-- Partie texte --
********************

Un couple d’amoureux à Alep. | TWITTER

Leur photo passera peut-être à la postérité sous le titre des « amoureux d’Alep-Est ». Lui en jean et blouson, un bonnet sur la tête, la kalachnikov en bandoulière, et le bras passé dans le dos de sa promise ; elle en manteau bleu pétrole, le visage entouré d’un châle noir, incliné sur l’épaule de son protecteur. Le jeune couple, photographié de dos, fait face à un mur en ruine sur lequel un célèbre refrain de la diva libanaise Fayrouz a été tagué : « Nous reviendrons, ô amour. » Avec en guise de signature, cette date, au goût aigre de la défaite : 15.12.2016.

********************

-- Informations fournies --

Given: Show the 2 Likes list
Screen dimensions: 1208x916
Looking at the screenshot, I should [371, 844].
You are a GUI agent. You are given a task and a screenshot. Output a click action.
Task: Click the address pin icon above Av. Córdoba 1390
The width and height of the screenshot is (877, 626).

********************

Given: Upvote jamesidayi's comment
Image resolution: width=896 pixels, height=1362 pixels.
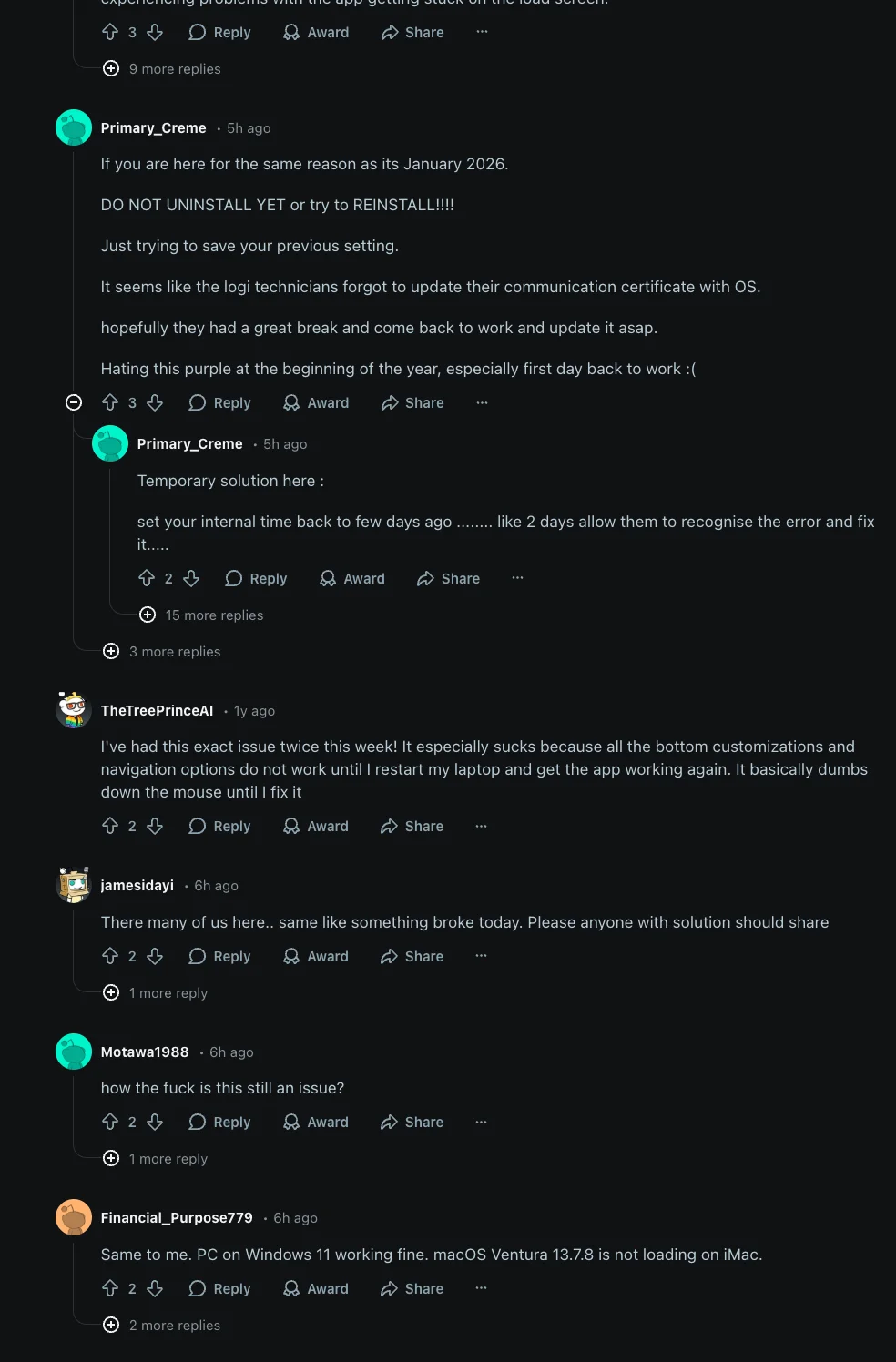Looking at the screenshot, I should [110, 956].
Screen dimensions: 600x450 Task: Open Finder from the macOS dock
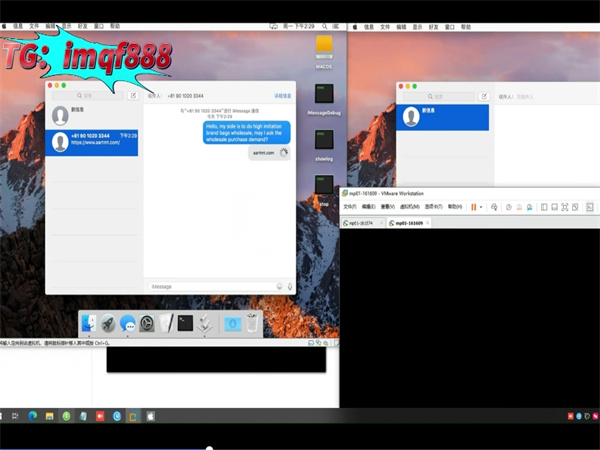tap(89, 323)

********************

-- Liste des tâches --
A – Répondez à ces questions sur le texte des amoureux d'Alep :
(i) De quelle couleur est le manteau de la jeune femme ?
(ii) Quel refrain de Fayrouz est tagué sur le mur ?
(iii) Quelle date sert de signature sous ce refrain ?
B – Poursuivez le texte des amoureux d'Alep à partir de sa dernière phrase.

-- Réponses par tâche --
A –
(i) Bleu pétrole.
(ii) « Nous reviendrons, ô amour. »
(iii) 15.12.2016.

B –
Ce jeudi-là, un mois jour pour jour après le lancement de l’offensive loyaliste visant à les bouter hors d’Alep-Est, les insurgés, qui avaient imaginé faire de ces quartiers la tête de pont d’une offensive vers Damas destinée à renverser Bachar Al-Assad, ont enterré leurs rêves. Par milliers, le regard dans le vide, parfois embué, ils sont montés dans la file indienne de bus verts et d’ambulances garés dans le sud d’Alep, en lisière de la nasse de deux ou trois kilomètres carrés, où les bombardements des troupes pro-Assad les ont peu à peu acculés. Une évacuation sans billet retour, à destination de la campagne à l’ouest d’Alep, une zone hors du contrôle gouvernemental.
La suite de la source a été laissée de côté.